El mecanismo del fraude: nómina completa, devolución en mano
El sistema es sencillo: la empresa abona el salario mínimo legal en la cuenta del trabajador, pero inmediatamente después, este debe extraer 300 euros y entregarlos en efectivo al encargado o al dueño. Así, el salario real se sitúa por debajo del SMI, mientras que la empresa declara el importe total, cotizando y simulando cumplir la ley. Los trabajadores, en su mayoría mujeres y migrantes, aceptan por temor a ser reemplazados por una bolsa de mano de obra dispuesta a trabajar por menos.

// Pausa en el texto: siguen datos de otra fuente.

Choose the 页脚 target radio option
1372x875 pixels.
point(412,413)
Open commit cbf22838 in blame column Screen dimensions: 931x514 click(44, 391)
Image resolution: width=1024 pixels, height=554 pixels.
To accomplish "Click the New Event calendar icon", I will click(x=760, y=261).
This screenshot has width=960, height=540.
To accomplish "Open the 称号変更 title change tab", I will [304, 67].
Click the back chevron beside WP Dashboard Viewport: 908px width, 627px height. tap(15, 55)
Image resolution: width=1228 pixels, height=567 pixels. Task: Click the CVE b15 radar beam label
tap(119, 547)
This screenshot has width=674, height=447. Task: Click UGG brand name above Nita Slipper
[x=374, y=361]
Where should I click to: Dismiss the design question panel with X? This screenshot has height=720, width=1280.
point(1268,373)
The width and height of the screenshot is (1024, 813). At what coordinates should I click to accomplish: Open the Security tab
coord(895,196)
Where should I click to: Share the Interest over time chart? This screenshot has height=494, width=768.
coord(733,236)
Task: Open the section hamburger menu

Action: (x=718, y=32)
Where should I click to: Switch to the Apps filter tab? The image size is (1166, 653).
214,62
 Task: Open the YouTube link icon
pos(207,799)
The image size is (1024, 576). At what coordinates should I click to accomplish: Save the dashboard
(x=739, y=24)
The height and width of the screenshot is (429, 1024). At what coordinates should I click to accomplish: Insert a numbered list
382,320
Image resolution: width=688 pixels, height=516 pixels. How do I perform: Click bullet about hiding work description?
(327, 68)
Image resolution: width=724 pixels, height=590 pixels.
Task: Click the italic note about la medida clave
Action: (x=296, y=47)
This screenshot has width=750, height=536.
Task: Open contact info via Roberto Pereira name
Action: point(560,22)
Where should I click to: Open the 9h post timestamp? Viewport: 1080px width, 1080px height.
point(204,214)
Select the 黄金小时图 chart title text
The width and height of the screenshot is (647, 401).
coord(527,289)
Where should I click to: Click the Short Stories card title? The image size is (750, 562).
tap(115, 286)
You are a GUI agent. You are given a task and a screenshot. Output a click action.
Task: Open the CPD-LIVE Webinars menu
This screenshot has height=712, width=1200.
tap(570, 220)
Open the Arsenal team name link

Las dos caras de la moneda: abuso patronal o supervivencia empresarial
El debate enfrenta dos posturas. Una corriente mayoritaria ve esto como un abuso flagrante y un delito laboral y fiscal, que además fuerza a los trabajadores a tributar por un salario que no perciben. Se recuerda que existen canales de denuncia anónima, como el Buzón del Fraude del Ministerio de Trabajo (https://oeitss.gob.es/tramites/personas-trabajadoras/comunicacion), que permitirían poner fin a la práctica sin riesgo de represalias. La otra postura, minoritaria, argumenta que las empresas de limpieza trabajan con márgenes muy ajustados y que la subida del SMI las obliga a buscar alternativas para no quebrar. Algunos señalan que el método es menos agresivo que otros, como contratar a media jornada y pagar el resto en negro.
El eslabón débil: el miedo a denunciar y la inacción de las autoridades
A pesar de la existencia de herramientas de denuncia anónima, el temor a perder el empleo paraliza a los trabajadores. El contexto laboral en el sector de limpieza, con alta rotación y mano de obra vulnerable, hace que muchos prefieran mantener el trabajo aunque sea en condiciones fraudulentas. Además, se critica la pasividad de la Inspección de Trabajo, que rara vez actúa de oficio, y la dificultad de conseguir una condena judicial. El caso refleja una brecha entre la legalidad formal y la realidad del mercado laboral en oficios de baja cualificación.
La pregunta que queda en el aire es si la insistencia en subir el SMI sin acompañarla de mecanismos de cumplimiento efectivos no está generando un caldo de cultivo para más fraudes, castigando precisamente a los trabajadores que se pretendía proteger.